The inefficient business model of home care needs to end. Labor shortages are plaguing every industry today –and technology solutions emerge to mitigate them. See robots in manufacturing, automated floor cleaners in stores, or voice-AI order taking in drive-throughs. It is obvious that where it is feasible, technology is introduced to compensate for lack of workers. Introducing tech into home care has seemed, until fairly recently, a lost cause. Most of the startup companies noted in this 2017 report, Tech-Enabled Home Care, either disappeared, like Home Hero, pivoted likeHonor or had to be overhauled, like Care.com. Yet the largely franchised companion care industry remained mostly unchanged and inefficient. But these are desperate times: worker scarcity has created pay pressure across the aging services sectors, including home care. In today’s very competitive post-Covid job market, with all of the associated issues, the home care industry seems ripe for change.

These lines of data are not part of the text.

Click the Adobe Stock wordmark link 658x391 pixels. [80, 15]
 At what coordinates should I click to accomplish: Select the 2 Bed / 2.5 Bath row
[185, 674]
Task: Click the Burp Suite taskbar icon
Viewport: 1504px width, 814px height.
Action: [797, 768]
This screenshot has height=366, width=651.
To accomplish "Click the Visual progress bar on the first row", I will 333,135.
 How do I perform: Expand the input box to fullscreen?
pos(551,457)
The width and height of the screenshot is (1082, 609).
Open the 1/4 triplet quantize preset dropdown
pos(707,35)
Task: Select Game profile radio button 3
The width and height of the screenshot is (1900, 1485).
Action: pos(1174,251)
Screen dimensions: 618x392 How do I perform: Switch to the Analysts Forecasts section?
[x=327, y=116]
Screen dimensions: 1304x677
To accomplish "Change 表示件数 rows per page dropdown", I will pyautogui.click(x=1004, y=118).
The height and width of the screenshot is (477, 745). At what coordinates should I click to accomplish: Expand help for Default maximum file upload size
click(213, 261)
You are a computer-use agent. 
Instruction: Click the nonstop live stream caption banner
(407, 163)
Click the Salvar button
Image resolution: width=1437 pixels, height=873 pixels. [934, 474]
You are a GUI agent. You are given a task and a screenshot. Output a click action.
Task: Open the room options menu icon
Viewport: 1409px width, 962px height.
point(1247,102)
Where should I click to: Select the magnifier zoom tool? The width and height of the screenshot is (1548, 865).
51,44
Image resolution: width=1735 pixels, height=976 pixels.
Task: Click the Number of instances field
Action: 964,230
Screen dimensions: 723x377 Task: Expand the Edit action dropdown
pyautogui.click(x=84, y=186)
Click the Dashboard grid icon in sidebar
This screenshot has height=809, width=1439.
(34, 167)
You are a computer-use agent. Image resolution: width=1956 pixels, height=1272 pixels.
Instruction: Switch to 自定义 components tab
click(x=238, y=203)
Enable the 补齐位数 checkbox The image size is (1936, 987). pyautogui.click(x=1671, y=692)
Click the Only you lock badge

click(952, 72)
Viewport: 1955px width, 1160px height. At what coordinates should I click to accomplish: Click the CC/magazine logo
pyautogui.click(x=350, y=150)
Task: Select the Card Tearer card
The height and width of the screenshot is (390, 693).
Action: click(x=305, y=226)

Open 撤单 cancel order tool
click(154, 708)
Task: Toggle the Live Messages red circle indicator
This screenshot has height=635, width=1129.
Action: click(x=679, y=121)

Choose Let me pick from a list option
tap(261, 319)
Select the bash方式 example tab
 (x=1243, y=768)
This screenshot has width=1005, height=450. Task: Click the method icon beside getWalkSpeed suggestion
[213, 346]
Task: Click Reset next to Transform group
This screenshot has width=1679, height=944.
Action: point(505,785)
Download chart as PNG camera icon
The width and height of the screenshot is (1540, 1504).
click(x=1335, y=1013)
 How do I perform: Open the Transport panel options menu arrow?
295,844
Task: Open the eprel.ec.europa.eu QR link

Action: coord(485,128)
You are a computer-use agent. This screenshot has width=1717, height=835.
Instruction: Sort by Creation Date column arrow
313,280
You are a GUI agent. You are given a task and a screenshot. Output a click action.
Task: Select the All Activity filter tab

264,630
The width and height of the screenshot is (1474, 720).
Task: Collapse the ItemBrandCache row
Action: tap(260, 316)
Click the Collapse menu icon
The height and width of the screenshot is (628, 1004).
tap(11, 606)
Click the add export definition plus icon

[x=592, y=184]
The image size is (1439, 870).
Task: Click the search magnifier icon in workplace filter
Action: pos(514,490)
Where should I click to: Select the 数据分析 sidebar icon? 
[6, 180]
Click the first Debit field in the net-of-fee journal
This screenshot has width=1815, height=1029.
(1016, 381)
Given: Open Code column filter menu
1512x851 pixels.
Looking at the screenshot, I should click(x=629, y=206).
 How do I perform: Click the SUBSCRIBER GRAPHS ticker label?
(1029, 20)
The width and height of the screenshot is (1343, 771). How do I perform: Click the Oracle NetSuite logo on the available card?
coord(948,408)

Other industries facing labor shortages typically re-invent... When faced with labor shortages most industries optimize their work via technology systems, whether it is logistics, transportation, shop floor layout, or call center processes. Home care has been a long-standing technology laggard, but that may be changing. When Honor bought the largest home care franchise company, Home Instead, that was a signal of possible future optimization, beyond tailoring assignments for ‘Care Pros.’ Papa’s “Family on Demand” expanded services to enterprises and insurance reimbursement -- Papa Pals help seniors with tasks that might fall to family members or home care workers -- providing new sources for ‘care in the home’ or home care.
...Now home care must double down on tech-enabled reinvention. There is no reason that neighborhood families could not share home care workers. In-home supply management for the care recipient could be more efficient.Transportation to assignments or taking care recipients to appointments will need to change in a time of skyrocketing gas prices. Whether it is after-hours tech-enabled check-ins, in-home fall detection sensors, use of a voice-enabled emergency call system or robotic companionship services, the tech for optimization is in the market now. It could optimize the use of a scarce worker or improve the social connection of the care recipient. And this week’s announcement of the re-branding of Home Care Assistance as The Key could be a another clue about change. From the release: "Plans for technology-enabled care will provide real-time support and 24/7 access to on-call response teams." That is a sign. More when there is more.